For Adolfo Mendez, the chief of policy and planning for the district attorney’s office, the consequence of this falloff was plain. A person charged with a crime, he told me, “doesn’t see any consequence of it. They’re released back into the community.”
Meanwhile, in Wichita, Kansas, a judge there determined early on that he needed to do everything possible to keep the courts running. While the results weren’t perfect they were significantly better than in Albuquerque.
By the end of 2020, homicides were up sharply in Wichita, as elsewhere, thanks in large part to the early-summer shooting spike that had motivated the court reopening. But the court was ready to process those cases. In January 2021 it expanded its list of jury trials to include murder cases and other major felonies. Overall, it managed to hold 32 criminal jury trials in 2020, compared with 75 in 2019—a much smaller drop than the ones in Albuquerque and other cities. “It’s important for the community to see the courts functioning,” said [Judge Kevin] O’Connor. And in Wichita, they did…
As the nationwide homicide rate continued to increase in 2021, Wichita managed to buck the trend: Homicides there declined that year, to 54, a drop of 9 percent from the year before. Countless factors probably contributed, but local officials are convinced that their ability to get the courts running played a role.
It really does make a certain amount of common sense. Just as shutting down the schools created a lingering disaster for many students, shutting down the courts created a lingering disaster for many cities in the form of increased crime.
But I do think it’s going too far to say this is the entire reason. Many real-world problems have more than one factor. Consider illegal immigration, for instance. It’s widely considered to be a problem that has both push and pull factors. A push factor might be rising crime or a bad economy back home. A pull factor might be a strong US economy or signals suggesting people are welcome to cross the border (and will probably never be sent home).
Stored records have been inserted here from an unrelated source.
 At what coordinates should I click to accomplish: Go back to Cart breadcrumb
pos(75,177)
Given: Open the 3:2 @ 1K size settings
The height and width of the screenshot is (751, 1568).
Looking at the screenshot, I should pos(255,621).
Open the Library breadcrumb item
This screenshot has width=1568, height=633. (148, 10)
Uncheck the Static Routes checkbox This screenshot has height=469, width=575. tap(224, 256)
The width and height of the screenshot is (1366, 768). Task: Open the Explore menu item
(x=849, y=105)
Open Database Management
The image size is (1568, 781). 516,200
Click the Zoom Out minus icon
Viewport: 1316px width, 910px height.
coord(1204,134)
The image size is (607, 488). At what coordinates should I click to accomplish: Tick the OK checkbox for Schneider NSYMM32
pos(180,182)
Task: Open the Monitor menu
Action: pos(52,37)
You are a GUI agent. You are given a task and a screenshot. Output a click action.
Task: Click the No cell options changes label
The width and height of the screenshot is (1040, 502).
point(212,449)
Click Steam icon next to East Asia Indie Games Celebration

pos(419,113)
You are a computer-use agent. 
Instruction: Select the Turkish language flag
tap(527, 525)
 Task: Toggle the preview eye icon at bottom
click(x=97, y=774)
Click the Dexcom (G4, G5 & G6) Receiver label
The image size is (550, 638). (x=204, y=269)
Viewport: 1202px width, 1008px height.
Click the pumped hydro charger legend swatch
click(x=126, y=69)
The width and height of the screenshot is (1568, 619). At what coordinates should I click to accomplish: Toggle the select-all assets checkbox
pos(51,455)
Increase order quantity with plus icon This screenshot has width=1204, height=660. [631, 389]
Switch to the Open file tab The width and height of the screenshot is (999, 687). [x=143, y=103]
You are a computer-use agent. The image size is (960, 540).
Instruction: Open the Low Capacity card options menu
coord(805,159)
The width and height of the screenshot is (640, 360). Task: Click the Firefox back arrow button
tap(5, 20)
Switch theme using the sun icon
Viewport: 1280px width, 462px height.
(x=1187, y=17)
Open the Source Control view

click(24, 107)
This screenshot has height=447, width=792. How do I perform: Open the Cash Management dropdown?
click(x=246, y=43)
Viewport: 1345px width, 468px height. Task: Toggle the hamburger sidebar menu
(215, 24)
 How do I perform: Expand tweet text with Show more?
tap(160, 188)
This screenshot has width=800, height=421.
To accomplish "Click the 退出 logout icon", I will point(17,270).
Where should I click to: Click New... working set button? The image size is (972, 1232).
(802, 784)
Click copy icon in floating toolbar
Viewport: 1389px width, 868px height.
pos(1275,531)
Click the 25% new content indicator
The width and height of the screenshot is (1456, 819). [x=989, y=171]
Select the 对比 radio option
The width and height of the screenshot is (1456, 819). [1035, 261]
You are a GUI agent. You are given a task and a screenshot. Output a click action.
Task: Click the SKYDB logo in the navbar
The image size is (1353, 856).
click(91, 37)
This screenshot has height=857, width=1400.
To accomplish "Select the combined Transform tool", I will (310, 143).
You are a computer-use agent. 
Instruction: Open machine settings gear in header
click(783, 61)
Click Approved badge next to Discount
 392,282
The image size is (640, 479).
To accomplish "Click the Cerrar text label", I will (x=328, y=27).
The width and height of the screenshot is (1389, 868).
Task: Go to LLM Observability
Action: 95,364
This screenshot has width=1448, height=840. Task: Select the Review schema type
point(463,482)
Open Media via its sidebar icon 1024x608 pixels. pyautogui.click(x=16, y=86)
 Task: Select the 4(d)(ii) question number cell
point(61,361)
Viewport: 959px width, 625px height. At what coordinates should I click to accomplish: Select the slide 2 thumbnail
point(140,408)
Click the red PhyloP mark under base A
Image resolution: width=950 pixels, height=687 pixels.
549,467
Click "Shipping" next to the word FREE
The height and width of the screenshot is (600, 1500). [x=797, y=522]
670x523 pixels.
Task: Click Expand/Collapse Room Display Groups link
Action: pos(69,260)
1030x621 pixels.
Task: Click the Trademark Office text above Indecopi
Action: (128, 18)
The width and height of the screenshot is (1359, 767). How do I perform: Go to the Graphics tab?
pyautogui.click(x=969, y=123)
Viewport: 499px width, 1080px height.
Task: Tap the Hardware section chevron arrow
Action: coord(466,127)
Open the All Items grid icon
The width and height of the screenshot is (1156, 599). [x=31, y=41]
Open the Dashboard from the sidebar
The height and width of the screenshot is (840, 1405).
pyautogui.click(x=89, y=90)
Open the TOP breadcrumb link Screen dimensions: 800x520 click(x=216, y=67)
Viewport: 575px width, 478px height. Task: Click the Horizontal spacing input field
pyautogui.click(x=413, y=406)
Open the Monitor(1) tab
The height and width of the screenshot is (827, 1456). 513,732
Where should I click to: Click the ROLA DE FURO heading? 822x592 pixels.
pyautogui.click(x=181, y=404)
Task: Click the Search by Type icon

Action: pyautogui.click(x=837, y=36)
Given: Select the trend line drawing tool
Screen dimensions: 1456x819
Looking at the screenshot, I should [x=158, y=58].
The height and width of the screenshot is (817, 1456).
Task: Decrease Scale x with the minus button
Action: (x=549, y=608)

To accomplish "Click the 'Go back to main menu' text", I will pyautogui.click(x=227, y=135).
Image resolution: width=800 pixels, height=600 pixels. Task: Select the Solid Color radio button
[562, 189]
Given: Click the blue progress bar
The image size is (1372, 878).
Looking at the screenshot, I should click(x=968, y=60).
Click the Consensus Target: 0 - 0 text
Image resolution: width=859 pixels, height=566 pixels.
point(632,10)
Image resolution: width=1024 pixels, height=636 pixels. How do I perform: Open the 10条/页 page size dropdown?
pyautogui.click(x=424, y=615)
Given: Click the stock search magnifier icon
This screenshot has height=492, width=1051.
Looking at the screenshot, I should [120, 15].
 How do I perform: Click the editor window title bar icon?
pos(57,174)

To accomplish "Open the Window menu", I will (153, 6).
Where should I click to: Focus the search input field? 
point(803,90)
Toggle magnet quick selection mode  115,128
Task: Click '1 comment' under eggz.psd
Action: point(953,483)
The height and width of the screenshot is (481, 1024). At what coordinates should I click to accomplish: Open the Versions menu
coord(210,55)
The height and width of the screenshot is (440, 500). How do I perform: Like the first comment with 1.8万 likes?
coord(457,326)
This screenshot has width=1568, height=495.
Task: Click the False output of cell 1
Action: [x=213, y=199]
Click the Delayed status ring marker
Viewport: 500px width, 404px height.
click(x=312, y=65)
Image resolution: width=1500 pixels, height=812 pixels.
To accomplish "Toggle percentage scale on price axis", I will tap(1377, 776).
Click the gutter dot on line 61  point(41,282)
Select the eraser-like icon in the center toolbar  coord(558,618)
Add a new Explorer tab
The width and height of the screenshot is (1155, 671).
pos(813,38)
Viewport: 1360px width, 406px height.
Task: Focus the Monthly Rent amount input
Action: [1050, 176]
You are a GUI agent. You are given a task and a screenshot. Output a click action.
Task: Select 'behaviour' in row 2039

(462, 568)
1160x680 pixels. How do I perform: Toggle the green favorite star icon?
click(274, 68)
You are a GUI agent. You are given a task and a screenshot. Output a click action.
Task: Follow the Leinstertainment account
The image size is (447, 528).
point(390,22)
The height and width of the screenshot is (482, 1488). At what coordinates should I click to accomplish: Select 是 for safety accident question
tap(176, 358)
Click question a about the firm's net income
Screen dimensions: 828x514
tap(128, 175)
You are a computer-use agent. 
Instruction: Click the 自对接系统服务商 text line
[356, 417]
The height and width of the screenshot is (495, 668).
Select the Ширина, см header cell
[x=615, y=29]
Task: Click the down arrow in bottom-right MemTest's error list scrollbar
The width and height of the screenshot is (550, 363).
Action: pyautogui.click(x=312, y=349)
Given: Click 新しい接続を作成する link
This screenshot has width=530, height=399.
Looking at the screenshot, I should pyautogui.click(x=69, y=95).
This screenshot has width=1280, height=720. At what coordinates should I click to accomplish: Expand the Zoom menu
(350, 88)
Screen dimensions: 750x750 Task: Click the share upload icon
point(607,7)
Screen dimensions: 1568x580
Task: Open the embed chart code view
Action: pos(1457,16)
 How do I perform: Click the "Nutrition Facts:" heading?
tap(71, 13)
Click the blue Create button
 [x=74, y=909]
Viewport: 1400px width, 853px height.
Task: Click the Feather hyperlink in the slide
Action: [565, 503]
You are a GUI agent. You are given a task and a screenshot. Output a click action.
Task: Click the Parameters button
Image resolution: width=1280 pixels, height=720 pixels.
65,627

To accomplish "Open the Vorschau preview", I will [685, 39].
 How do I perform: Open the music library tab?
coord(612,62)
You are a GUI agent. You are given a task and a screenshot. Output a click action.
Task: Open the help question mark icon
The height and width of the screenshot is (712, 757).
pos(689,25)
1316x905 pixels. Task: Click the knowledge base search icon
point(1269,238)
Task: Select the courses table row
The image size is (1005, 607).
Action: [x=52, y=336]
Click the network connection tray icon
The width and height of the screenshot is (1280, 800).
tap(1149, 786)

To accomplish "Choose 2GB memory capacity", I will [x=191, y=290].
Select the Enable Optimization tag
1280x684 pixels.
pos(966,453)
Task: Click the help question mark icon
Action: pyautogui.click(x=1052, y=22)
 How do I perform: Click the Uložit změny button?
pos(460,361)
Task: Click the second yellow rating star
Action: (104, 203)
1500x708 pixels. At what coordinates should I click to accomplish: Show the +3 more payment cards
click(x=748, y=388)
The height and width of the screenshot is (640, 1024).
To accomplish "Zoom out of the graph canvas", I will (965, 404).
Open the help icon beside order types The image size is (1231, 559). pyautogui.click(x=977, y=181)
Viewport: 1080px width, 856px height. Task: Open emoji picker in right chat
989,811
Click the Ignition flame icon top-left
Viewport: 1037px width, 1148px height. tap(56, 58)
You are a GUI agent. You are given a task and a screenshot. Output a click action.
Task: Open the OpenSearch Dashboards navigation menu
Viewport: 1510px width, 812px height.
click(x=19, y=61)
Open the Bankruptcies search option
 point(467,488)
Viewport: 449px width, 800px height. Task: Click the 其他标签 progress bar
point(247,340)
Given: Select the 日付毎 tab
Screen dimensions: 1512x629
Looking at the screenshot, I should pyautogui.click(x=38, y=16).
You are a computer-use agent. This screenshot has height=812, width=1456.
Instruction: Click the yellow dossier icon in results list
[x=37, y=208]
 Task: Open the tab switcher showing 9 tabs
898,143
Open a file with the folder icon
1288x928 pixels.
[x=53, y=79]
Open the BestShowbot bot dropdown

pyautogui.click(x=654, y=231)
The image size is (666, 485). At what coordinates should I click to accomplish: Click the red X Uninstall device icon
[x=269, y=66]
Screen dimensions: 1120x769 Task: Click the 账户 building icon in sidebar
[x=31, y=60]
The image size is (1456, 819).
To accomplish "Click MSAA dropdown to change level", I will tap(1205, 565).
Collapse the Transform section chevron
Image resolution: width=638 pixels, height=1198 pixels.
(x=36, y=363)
Sometimes these factors work together to increase immigration and sometimes they are at odds.
I still think the timing suggests the death of George Floyd was an inciting incident in the spike in violent crime. The anti-police rhetoric that followed likely caused police to pull back but perhaps if courts had remained open and functioning that initial spike in violence would have been tamped down as it seems to have been in Wichita. But with both halves of the system, the courts and police, taking a step back for different reasons, that sent a clear signal that there would be no consequences for street justice and violence.